Je ne peux m’étendre davantage dans cet exposé, je voulais seulement mentionner quelques thèmes à propos desquels nous désirons tous avoir une compréhension claire, et sur lesquels nous avons besoin de trouver la meilleure formule pratique d’action. Ces thèmes sont, de mon point de vue : le racisme et la discrimination croissants, l’interventionnisme grandissant des soi-disant organismes de paix dans les affaires internes des pays, la manipulation des Droits de l’Homme comme prétextes d’intervention, la vérité sur le respect des Droits de l’Homme dans le monde ; l’augmentation du chômage mondial ; l’augmentation de la pauvreté dans diverses régions et diverses couches des sociétés opulentes ; la détérioration progressive de la santé et de l’éducation ; l’action des forces sécessionnistes ; l’augmentation de la drogue et du suicide ; la persécution religieuse et la radicalisation des groupes religieux ; les phénomènes psychosociaux d’altération et de violence ; les dangers réels, vraiment prioritaires, de la destruction de l’environnement. Nous voudrions avoir aussi une perception claire du phénomène de déstructuration qui commence dans les organisations sociales et politiques, et qui finit par mettre en danger la relation interpersonnelle, l’articulation de la culture et de tout projet d’action commune des ensembles humains.

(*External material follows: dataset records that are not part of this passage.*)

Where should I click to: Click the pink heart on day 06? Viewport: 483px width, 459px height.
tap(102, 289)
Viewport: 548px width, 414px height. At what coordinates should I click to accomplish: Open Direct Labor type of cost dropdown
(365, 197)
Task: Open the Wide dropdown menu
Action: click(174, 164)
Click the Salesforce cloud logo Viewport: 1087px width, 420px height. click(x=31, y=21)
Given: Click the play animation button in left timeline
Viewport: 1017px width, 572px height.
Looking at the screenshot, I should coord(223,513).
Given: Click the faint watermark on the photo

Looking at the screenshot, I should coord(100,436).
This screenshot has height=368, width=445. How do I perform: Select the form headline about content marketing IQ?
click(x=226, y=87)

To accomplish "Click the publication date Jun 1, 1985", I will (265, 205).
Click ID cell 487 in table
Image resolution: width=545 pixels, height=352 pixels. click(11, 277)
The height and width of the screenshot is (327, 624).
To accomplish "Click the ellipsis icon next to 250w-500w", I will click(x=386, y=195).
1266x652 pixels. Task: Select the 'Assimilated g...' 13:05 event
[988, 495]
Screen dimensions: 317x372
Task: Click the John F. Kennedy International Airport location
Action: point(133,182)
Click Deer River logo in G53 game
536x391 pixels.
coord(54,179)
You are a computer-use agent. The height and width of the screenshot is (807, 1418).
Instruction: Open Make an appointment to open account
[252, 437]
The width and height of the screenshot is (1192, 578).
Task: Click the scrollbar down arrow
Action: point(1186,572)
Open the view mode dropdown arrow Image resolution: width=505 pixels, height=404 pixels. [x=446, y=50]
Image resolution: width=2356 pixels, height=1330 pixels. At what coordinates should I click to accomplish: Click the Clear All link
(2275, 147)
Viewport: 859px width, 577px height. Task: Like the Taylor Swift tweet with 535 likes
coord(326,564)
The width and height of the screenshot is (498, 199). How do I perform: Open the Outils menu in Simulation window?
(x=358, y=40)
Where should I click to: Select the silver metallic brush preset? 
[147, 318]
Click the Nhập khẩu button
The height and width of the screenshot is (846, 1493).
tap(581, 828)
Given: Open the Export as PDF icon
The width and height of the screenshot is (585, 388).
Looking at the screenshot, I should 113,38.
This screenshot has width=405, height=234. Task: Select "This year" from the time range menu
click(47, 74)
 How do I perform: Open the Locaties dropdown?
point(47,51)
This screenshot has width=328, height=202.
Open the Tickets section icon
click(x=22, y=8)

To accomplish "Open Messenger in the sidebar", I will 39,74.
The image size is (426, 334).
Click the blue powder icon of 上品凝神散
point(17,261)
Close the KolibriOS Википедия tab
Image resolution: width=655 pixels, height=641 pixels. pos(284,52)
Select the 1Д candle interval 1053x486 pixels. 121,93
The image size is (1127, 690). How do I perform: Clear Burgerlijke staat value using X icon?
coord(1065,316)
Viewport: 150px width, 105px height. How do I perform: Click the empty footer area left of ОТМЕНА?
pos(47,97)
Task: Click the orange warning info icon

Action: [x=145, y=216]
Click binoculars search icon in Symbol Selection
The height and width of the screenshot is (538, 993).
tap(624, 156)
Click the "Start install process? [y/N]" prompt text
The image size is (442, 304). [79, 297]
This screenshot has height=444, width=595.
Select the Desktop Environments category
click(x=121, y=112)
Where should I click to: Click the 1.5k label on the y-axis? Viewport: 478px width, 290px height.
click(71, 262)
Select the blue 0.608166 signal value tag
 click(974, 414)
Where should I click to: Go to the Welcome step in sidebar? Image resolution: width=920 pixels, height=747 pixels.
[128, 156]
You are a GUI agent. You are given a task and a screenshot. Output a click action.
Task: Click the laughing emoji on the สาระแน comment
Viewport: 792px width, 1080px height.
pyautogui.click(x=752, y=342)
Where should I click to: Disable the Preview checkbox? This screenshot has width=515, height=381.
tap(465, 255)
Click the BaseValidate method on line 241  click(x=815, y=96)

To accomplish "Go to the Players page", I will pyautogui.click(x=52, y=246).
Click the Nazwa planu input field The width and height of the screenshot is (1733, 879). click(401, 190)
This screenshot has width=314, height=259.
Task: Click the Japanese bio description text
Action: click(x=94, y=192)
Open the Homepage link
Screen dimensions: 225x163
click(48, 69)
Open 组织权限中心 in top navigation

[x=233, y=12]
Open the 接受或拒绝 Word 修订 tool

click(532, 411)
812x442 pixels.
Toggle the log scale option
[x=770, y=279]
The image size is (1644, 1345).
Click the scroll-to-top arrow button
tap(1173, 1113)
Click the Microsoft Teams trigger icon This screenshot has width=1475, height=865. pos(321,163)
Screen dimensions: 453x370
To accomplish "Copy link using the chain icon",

D’autre part, je voudrais attirer l’attention de ceux qui mettront en marche les commissions de travail, sur le fait que le Forum ne requiert pas une organisation complexe, mais au mieux quelques mécanismes de contacts et de circulation d’information ; il n’aura pas besoin d’énormes recours pour fonctionner, et donc le problème financier ne sera pas décisif pour une organisation de ce type ; il devra compter avec un support d’information périodique, d’avantage dans le style d’un bulletin que d’une revue formelle ; il devra créer le contact entre les personnes et les institutions qui peuvent travailler en commun, mais qui pour des raisons de distances ont des difficultés à le réaliser ; et pour finir, il devra compter sur un groupe de traducteurs avertis. De plus une commission du Forum peut constituer le Centre Mondial des Etudes Humanistes, et ceci contribuera à donner une permanence aux activités de sorte qu’en fixant certaines priorités, il pourra planifier les tâches à réaliser.

Je salue fraternellement les membres de ce forum et je tiens à exprimer à tous mon profond désir pour que se réalisent les travaux mis en œuvre aujourd’hui.